Zion’s Fiction is the first English-language collection of Israeli speculative literature — a genre that encompasses science fiction, fantasy, horror, and alternate history. The literature in this anthology can more specifically be described as “Zi-fi,” a term coined by the collecton’s editors and defined as “speculative literature written by citizens and permanent residents of Israel — Jewish, Arab, or otherwise” living in Israel or abroad and writing in any language spoken in Israel.
In the book’s introduction, the editors posit:
The State of Israel may be regarded as the quintessential science fiction nation — the only country on the planet inspired by not one, but two seminal works of wonder: the Hebrew Bible and Zionist Theodor Herzl’s early twentieth-century utopian novel Altneuland (Old New Land).
Despite these fantastical roots, most Israelis have long held an aversion to speculative literature; up until the 1970s and the advent of the internet, science fiction was considered to be a childish distraction, not serious literature. The editors largely attribute Israelis’ previous distaste for speculative literature to the pragmatism of early Zionism.
Many of the stories in the anthology mirror aspects of Israeli society and culture; not surprisingly, given Israel’s ongoing existential challenge, many of the stories are dark and apocalyptic. Moments of levity are rare.

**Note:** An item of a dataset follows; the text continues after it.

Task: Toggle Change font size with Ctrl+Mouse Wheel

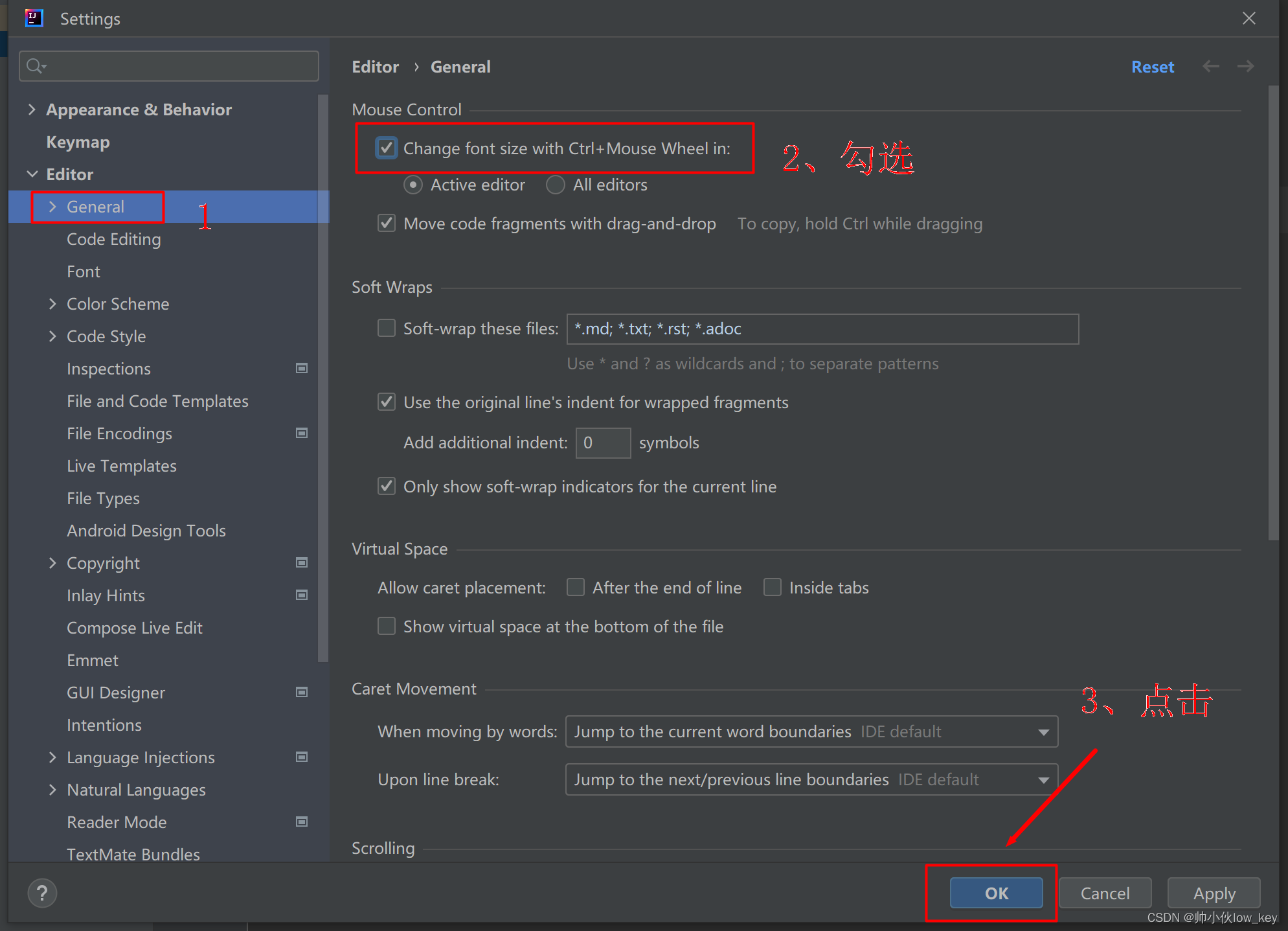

Space travel and aliens appear sparingly.
One of the collection’s most compelling stories is Lavie Tidhar’s “The Smell of Orange Groves.” The story takes the reader into a Tel Aviv of the future, one of spaceports and solar surfers, as well as the lingering smell of long-vanished orange groves. It’s also a future of robotniks, human remnants of forgotten wars, and “labbed” children. Other stories of note are Keren Landsman’s “Burn Alexandria,” about an Earth that has been devastated by alien invasions, and Savyon Liebrecht’s “A Good Place for the Night,” about a holocaust of unknown origin that wipes out most of Poland’s population.
The complex and challenging stories collected in Zion’s Fiction are a welcome addition to the world of speculative literature.